Alice, Sweet Alice (1976)
The other films on this list are kind of fun. They’re what you expect from a slasher: sometimes a little creepy, but often all in good campy fun too. Alice, Sweet Alice is not like that at all. It’s one of those rare slashers that makes you squirm, a very serious and dark affair that leaves the viewer on edge. How dark is it? Well, a child is murdered early on, with another child as the main suspect. A leering, sickening neighbor plays a role in the film that’s a little uncomfortable. The killer’s mask is one of the creepier you’re ever likely to see. And to top it all off, there’s ominous religious overtones that lend another level of the unsettling to the film.
All of that makes Alice, Sweet Alice more than the usual slasher fare. It’s several things all at once: a slasher with a whodunnit mystery, while also providing biting commentary on religion. It has the feel of a grittier American version of a giallo film in tone and imagery. This one may not be the most fun, but it is one of the more compelling and uncomfortable slashers.
The Prowler (1981)
The Prowler has all the trappings of a certain kind of slasher. Namely, it’s one of those films where the killer is around because it is the anniversary of a previous event. But this one sets the stage in a much more interesting way. The film opens with newsreel footage relating to World War II, followed by a Dear John letter and more 1940s setting footage. These little extra touches make it a bit more engrossing.

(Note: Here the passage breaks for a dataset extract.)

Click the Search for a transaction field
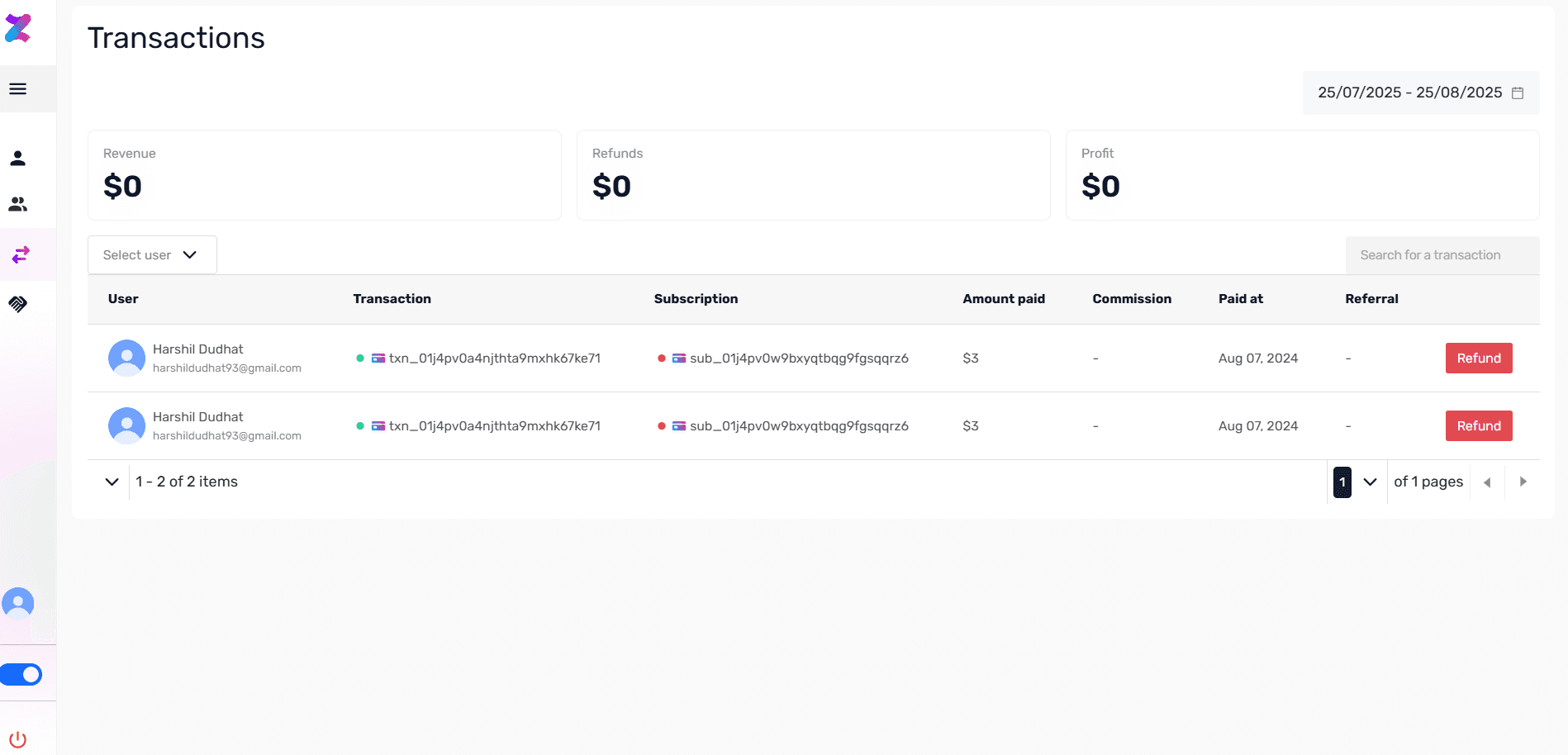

The bulk of the film is standard fare, above average from the usual stuff. The killer wears a very cool military outfit, and most of the scenes feel genuinely claustrophobic. For fans of such things, Tom Savini supplies some good gore. There’s even some good seasoned actors who get limited screen time, Lawrence Tierney and Farley Granger. The Prowler shows that even the most tired concepts can be polished to be good, suspenseful and entertaining.
Graduation Day (1981)
Clearly no day at all is safe from a slasher film. It’s a miracle Arbor Day Massacre was never made. Graduation Day is better than the gimmicky name implies, though. This one has a revenge plot too. In this case, revenge is sought after the death of a member of the school’s track team. No member of the track team is safe as the body count grows.

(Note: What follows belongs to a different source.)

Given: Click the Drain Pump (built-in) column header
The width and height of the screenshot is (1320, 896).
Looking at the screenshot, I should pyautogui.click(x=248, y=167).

Graduation Day presents the best of all worlds. It has both its creepy moments and wacky fun moments too. There’s songs that are prime slices of 80s cheese, and plenty of other fun moments as well. The film’s biggest strong suit is weird frenetic editing. It adds a great deal of tension and originality to it. This is the best kind of fun slasher: some good kills, a little bit of tension, and all the goofiness you could want.
Curtains sounds typical enough on paper: six actresses show up at a cabin, vying for a part. Soon enough, they start getting killed. The film is anything but typical, though. Moving at a slower and more deliberate pace than one might expect from an 80s slasher, Curtains is an effective slow burn. It relies less on gore and schlock and more on atmosphere and some pretty good acting. Samantha Eggar and John Vernon add a little bit of weight to the affair.
And when it’s time for things to get weird, it gets really weird. The film is best known for two things: the creepy old lady mask and the ice skating scene. It is certainly a scene that earns high marks on the originality and creepiness scale. On top of that, this is a mystery slasher that provides a satisfying conclusion and twist. Curtains breaks enough norms that it feels like more of an early slasher, one before a cliched formula was down.